The problem:
Once you reach the line with "The height and" in the material below, copy each line exactly up to and including the line with "The image size is (650, 644).", and skip the pictures.

Given data Block Start

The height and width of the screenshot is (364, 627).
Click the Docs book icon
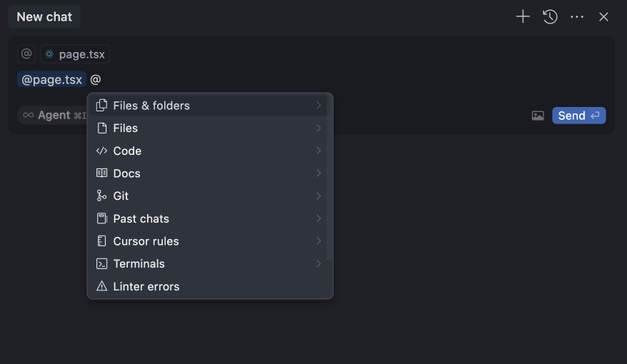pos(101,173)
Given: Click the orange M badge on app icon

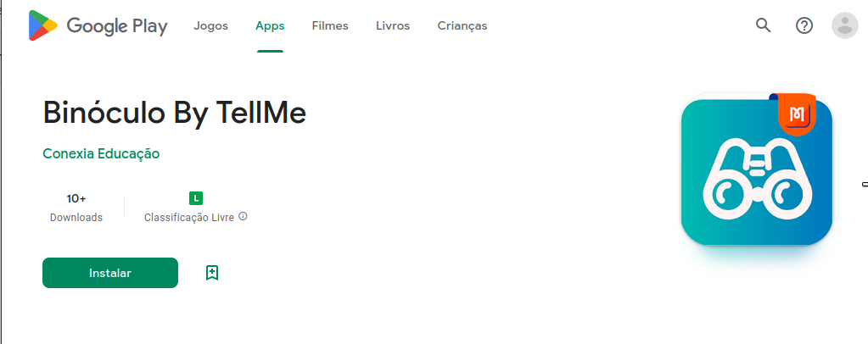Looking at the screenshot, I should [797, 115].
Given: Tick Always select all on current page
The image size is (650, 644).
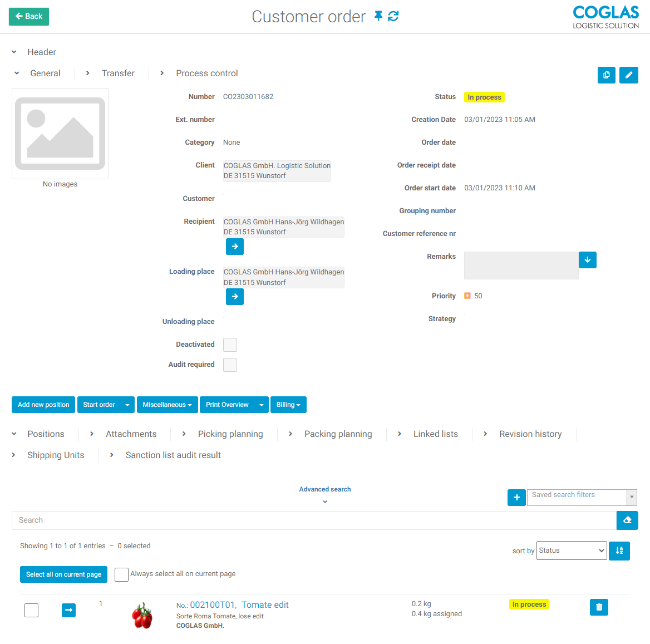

Given data Block End
Given data Block Start

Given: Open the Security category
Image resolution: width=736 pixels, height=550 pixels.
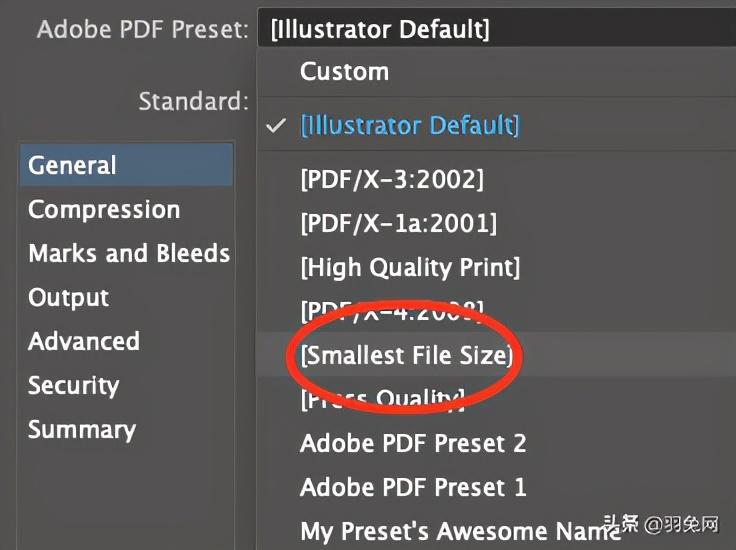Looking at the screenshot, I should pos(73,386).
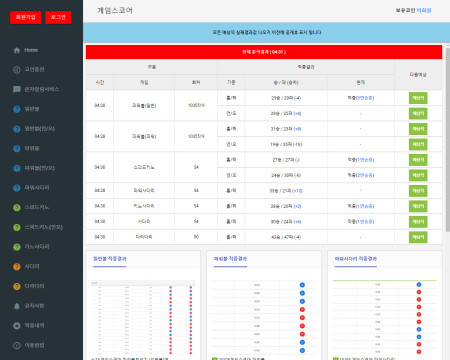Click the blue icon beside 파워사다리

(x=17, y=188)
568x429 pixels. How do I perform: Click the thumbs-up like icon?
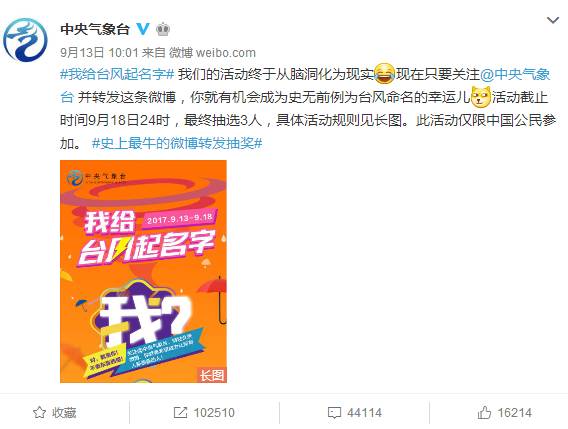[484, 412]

Given data Block End

Exercise output:
The height and width of the screenshot is (364, 627).
Click the Docs book icon
pos(101,173)
Given: Click the orange M badge on app icon

Looking at the screenshot, I should [797, 115].
Given: Tick Always select all on current page
The image size is (650, 644).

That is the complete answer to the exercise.